Trapper, occupanti abusivi e baby pusher: ecco chi ha aggredito i pompieri in via Gola

Sette indagati per l'assalto ai pompieri durante la notte di Capodanno in via Gola. I fatti

Due momenti della guerriglia di Capodanno

Un ragazzo di venti anni, brasiliano, irregolare in Italia, con precedenti per ricettazione e reati contro il patrimonio e un decreto di espulsione in arrivo. Tre italiani di ventidue, ventuno e venti anni, tutti di origini nordafricane. Un ragazzino italiano di diciassette anni e altri due - uno marocchino e uno albanese - di sedici anni e con alle spalle già precedenti per droga. Eccoli i sette giovani che la notte di Capodanno ha accerchiato e aggredito i vigili del fuoco che erano intervenuti in via Gola per spegnere un incendio che, presumibilmente, loro stessi avevano appiccato per festeggiare - a modo loro - l'arrivo del nuovo anno. 

Quando i pompieri erano arrivati sul posto, erano stati bloccati, insultati e minacciati da un gruppo, che poi aveva fatto sparire le chiavi di uno dei mezzi. Alcuni momenti del blitz vandalico - quasi come per vantarsene - erano stati ripresi con i cellulari dagli stessi protagonisti e poi postati sui social. 

Video | Bottigliate e insulti ai pompieri in via Gola

Traditi dai loro video 

Il lavoro degli agenti della Squadra Mobile, diretti da Marco Calì, è partito proprio dall'analisi di quelle immagini e da altri frame ripresi dalle telecamere di video sorveglianza della zona. Con l'aiuto dei poliziotti del commissariato Porta Ticinese, della Digos e della polizia Scientifica, gli agenti hanno identificato praticamente subito dieci persone, sei maggiorenni e quattro ancora minorenni. 

A quel punto, gli investigatori hanno richiesto alla procura il via libera per le perquisizioni, che è arrivato pochi giorni fa per sette degli identificati, tra cui tre minorenni.   

Il blitz all'alba

Così, all'alba di giovedì, è scattato il blitz a casa degli indagati, che sono accusati di interruzione di pubblico servizio, incendio doloso, resistenza aggravata a pubblico ufficiale e furto aggravato per aver rubato le chiavi del camion dei pompieri. 

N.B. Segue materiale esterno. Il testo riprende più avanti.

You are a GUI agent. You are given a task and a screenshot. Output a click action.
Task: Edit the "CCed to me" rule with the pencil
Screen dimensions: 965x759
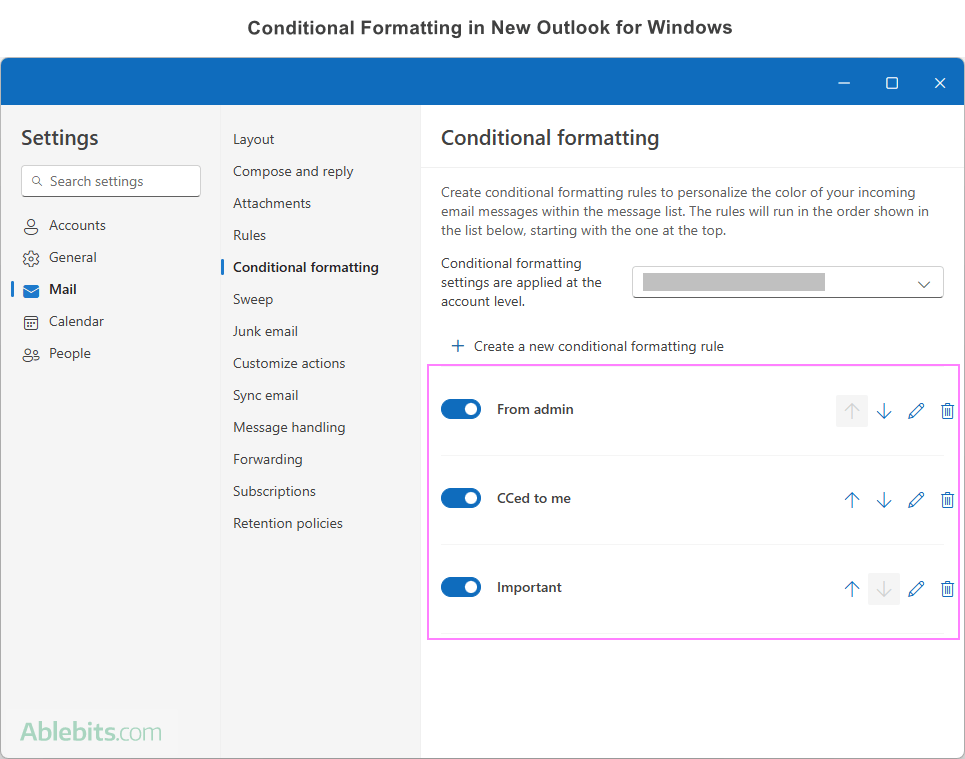[x=916, y=499]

I poliziotti hanno perquisito un'abitazione in via Ripamonti, tre in via Pichi, una in via Gola, una in via Ascanio Sforza e una in via Cefalonia. Due case in via Pichi e quella di via Gola, al 27, sono risultate occupate abusivamente da uno degli italiani e da due dei tre minorenni. 

Pistole, trap e cellulari

Durante i controlli, gli agenti hanno messo le mani su tre pistole scacciacani senza tappo rosso - due erano a casa del brasiliano e una a casa del marocchino 16enne -, e alcuni cellulari su cui erano salvati video che mostrano i momenti immediatamente precedenti all'arrivo dei pompieri, con l'accumulo in strada dei rifiuti e l'inizio del rogo. 

I sette indagati, stando a quanto riferito dagli stessi investigatori, non avrebbero nessun collegamento con i centri sociali della zona, che probabilmente neanche frequentano, ma sarebbero "semplicemente" ragazzi difficili, con già qualche problema con la legge.

Due di loro, sempre secondo gli accertamenti della Mobile, sarebbero invece cantanti del gruppo trapper "Golas locos Gl27": sono l'italiano 22enne e il collega 20enne, che vive al 27 di via Gola. Proprio dove si era scatenata la guerriglia di Capodanno.